思想や社員に求めるスタンスについて語った後に、サラが強く言及したのは、シンプルさについてだった。
サラ:ブランドは完璧なものにしたいと思っています。まず、ユーザにとってシンプルであり、理解しやすいこと。そして、クリーンなイメージを与えるものであること。ただ、シンプルにすることはとても難しいことです。そのため、私たちは足し算よりも引き算をすることに時間をかけています。
デイビット:私たちにとってブランドの定義が難しいので、ブランドのコンセプトづくりには苦戦しています。ブランドといえば、色やロゴ、名前だったりするわけですが、私たちの場合顧客の経験がなにより大事になります。ブランドだけを考えるよりも、広く会社としてのあり方を考えていきたいと思っています。Blue Bottle Coffee で「他にはない経験」を提供するためには、色々な要素があります。
デイビットが語るブランドにおける大事な要素は、サラと共通するものだった。
デイビット:私たちは、コーヒーを中心とした経験をしてもらうことを大切にやってきました。顧客は私たちのお店に足を運んだ際に、これから何を体験するかがはっきりしています。Squareと同じく、Blue Bottle Coffee もシンプリシティを追求してきたのです。
資金調達以外のCFOの役割とは何か
池田:デイビットさんは、CFOでありながら、COOも兼任されています。COOとして、ユーザーエクスペリエンスを追求することと、CFOとして利益を追求することにコンフリクトは生じない?
デイビット:CFOもいろいろですからね。私たちには、ユーザのために経験を作り出すという大きな夢があります。これは長期的に取り組む夢です。ただ、CFOとしては会社の利益を確保する必要もある。短期的にだけ考えて、長期的な利益を逃してしまうことも心配しなくてはなりません。昨年、私たちはあるチャネルを外しました。近いうちは利益が出るが、長期的には良い結果にはならないと判断したからです。これは、私が中心になって行った決断でしたが、難しいものでした。
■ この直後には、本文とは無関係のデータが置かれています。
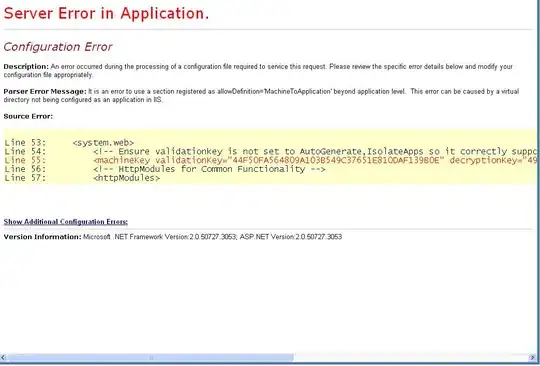This screenshot has height=366, width=540.
Task: Click the Parser Error Message label
Action: pyautogui.click(x=45, y=92)
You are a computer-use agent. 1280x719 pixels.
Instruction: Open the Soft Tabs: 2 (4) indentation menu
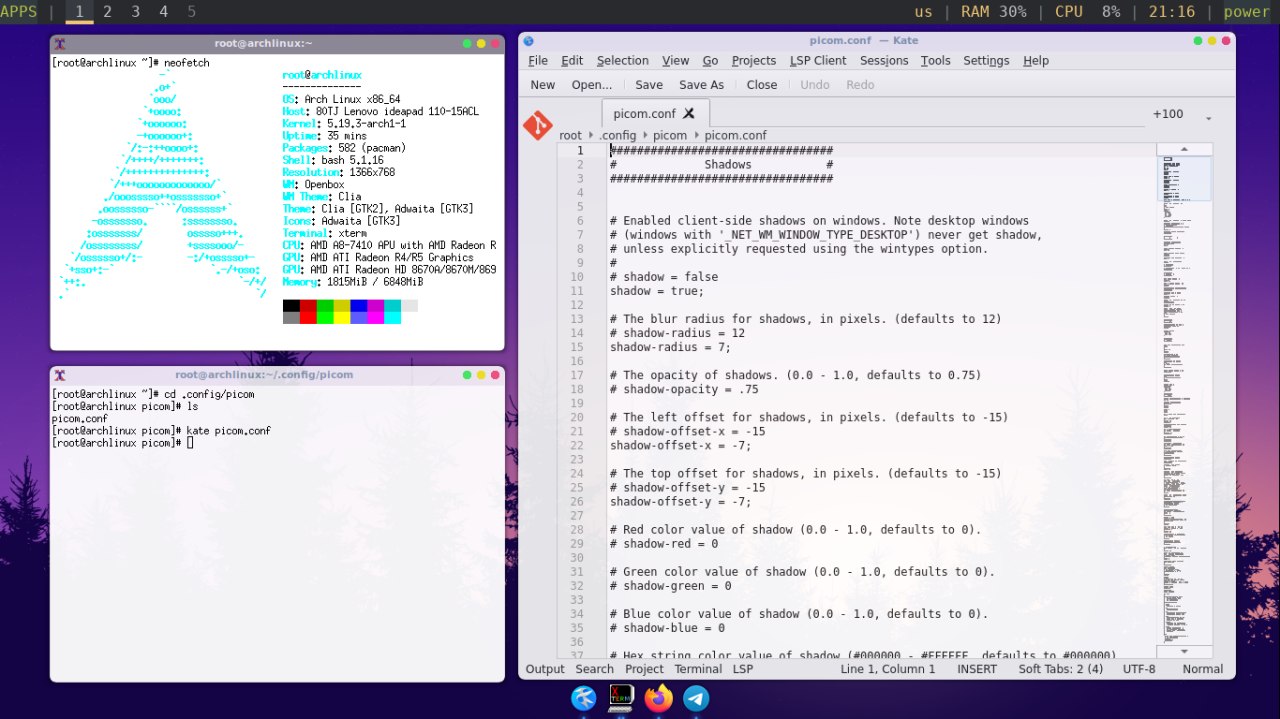pyautogui.click(x=1060, y=669)
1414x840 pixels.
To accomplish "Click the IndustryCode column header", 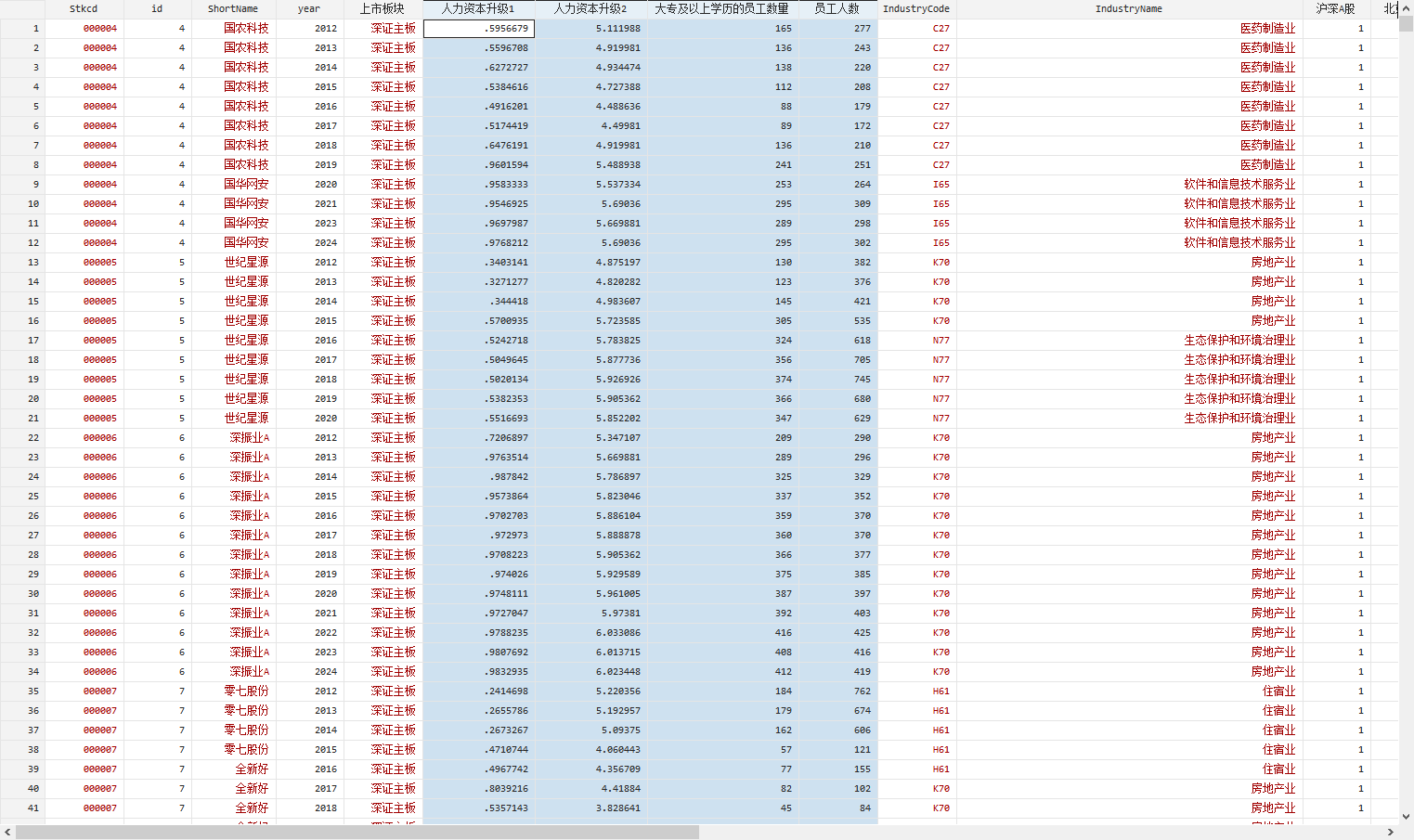I will [916, 8].
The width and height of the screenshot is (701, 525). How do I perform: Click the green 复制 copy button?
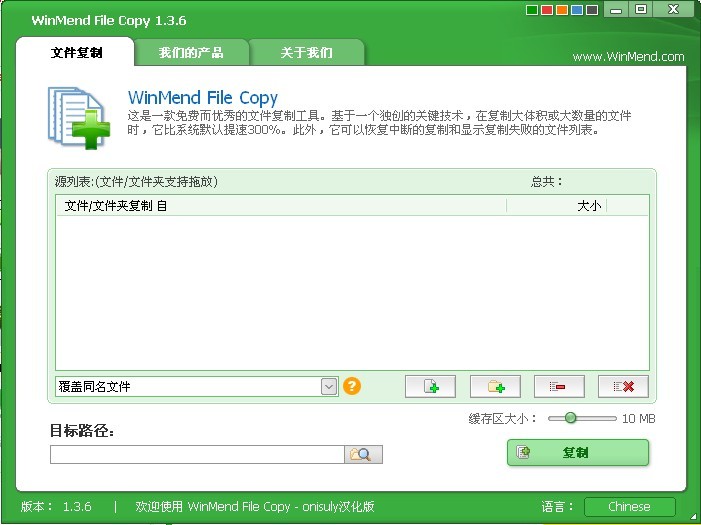pyautogui.click(x=577, y=453)
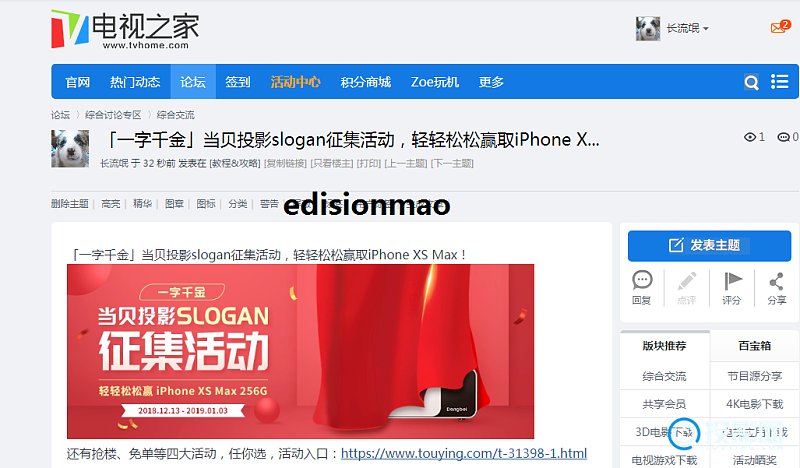Click the poster's dog avatar thumbnail
Viewport: 800px width, 468px height.
[x=70, y=149]
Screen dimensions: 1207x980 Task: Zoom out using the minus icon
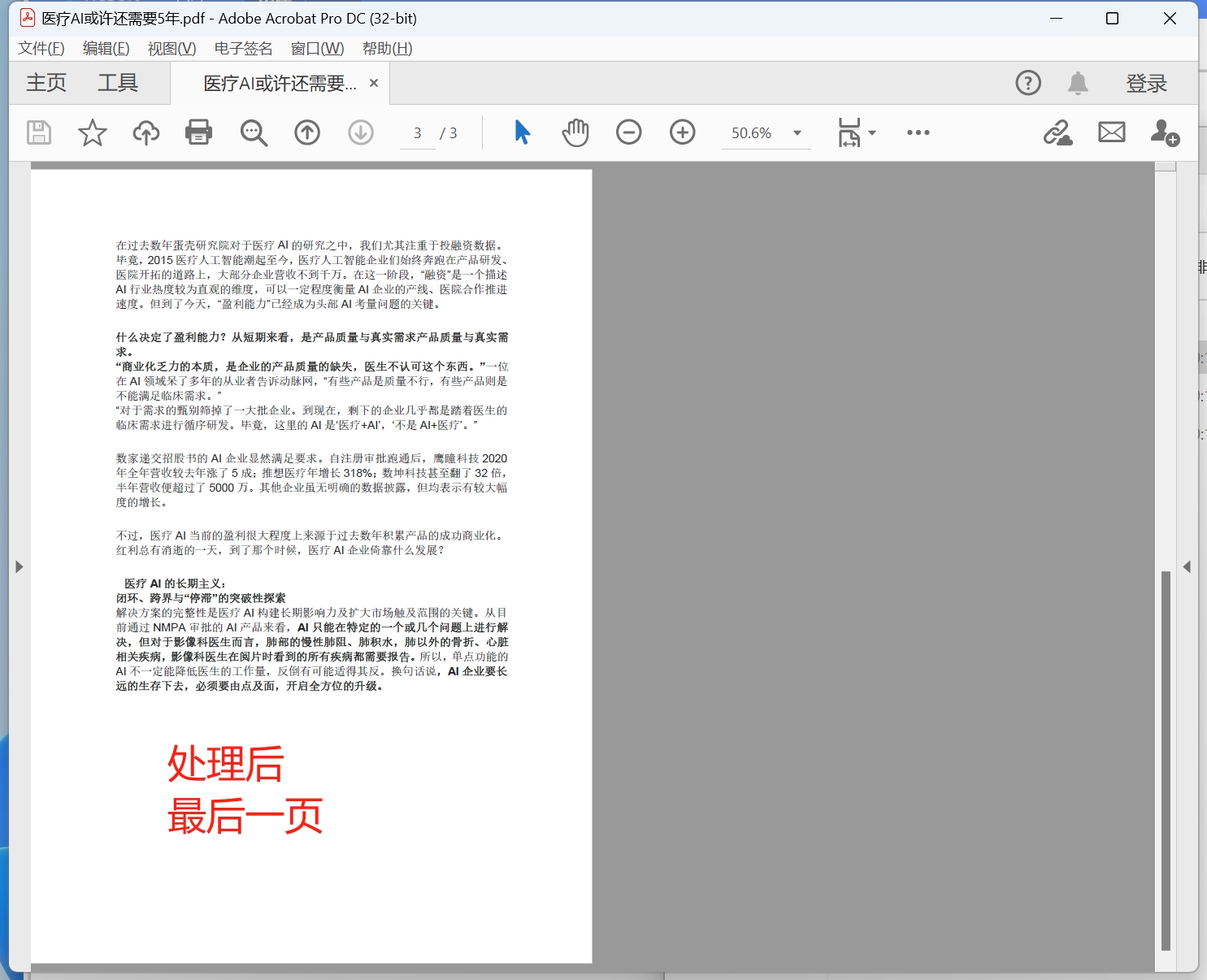pyautogui.click(x=630, y=132)
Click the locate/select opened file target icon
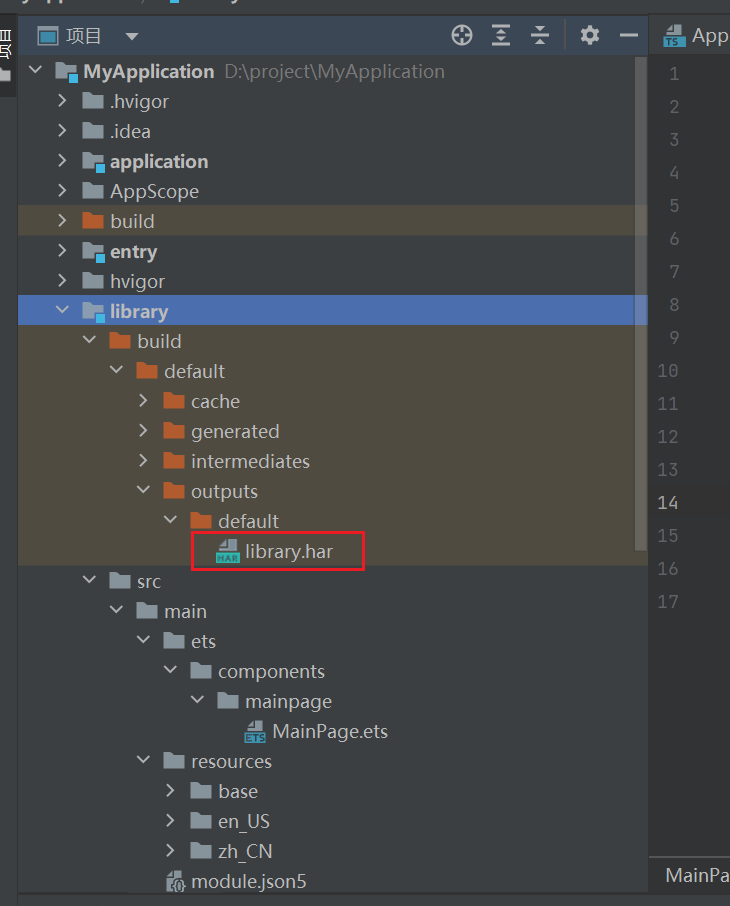This screenshot has height=906, width=730. pos(462,36)
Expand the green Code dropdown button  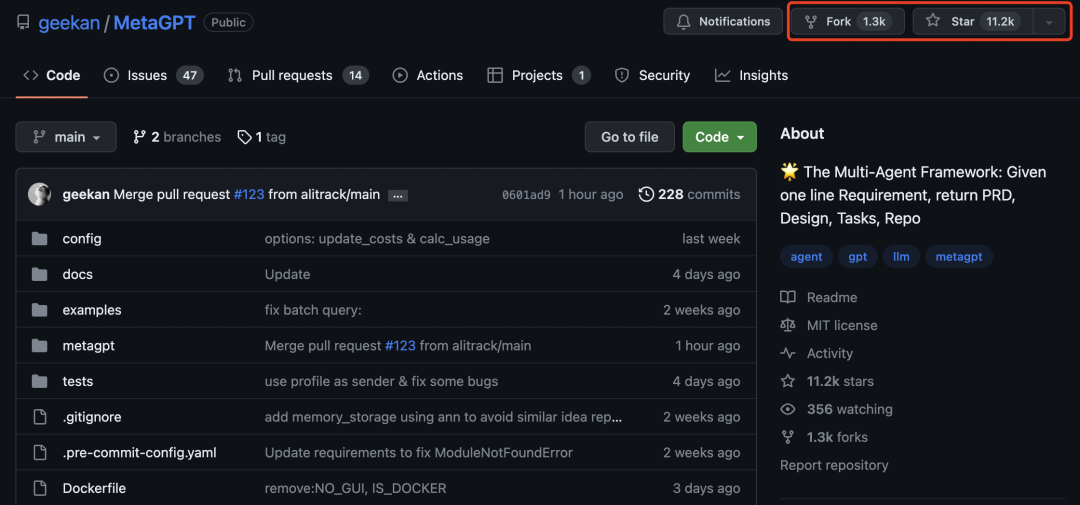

池田:投資家からは利益を求められるかと思いますが、長期的な姿勢に対して、どうやって投資家に説明してますか?
デイビット:私は「説得」のような言葉は使いません。今はこうなっています、という結果をお見せして、そこに長期的な価値を見出してもらえるかどうか。私たちは、リテールのコーヒー店舗というビジネスをやっていて、コストを上回る収益を出している。現在のキャッシュフローがさらなるビジネスの展開につながるというストーリーを見てもらうこと。
サラ:Squareは、社員全員が株を持つ会社のオーナーです。私たちは、日々かいさhに行き、何をしなければならないかを考えます。困っている顧客がいたら、何に困っているか。日本への展開をするときには、何をしなければならないか。インフラやリスク対策のチームもいます。会社として、いま何をしなければならないかを考え、行動するのがエグゼクティブの役割です。そして、その結果の責任はCFOである私にあります。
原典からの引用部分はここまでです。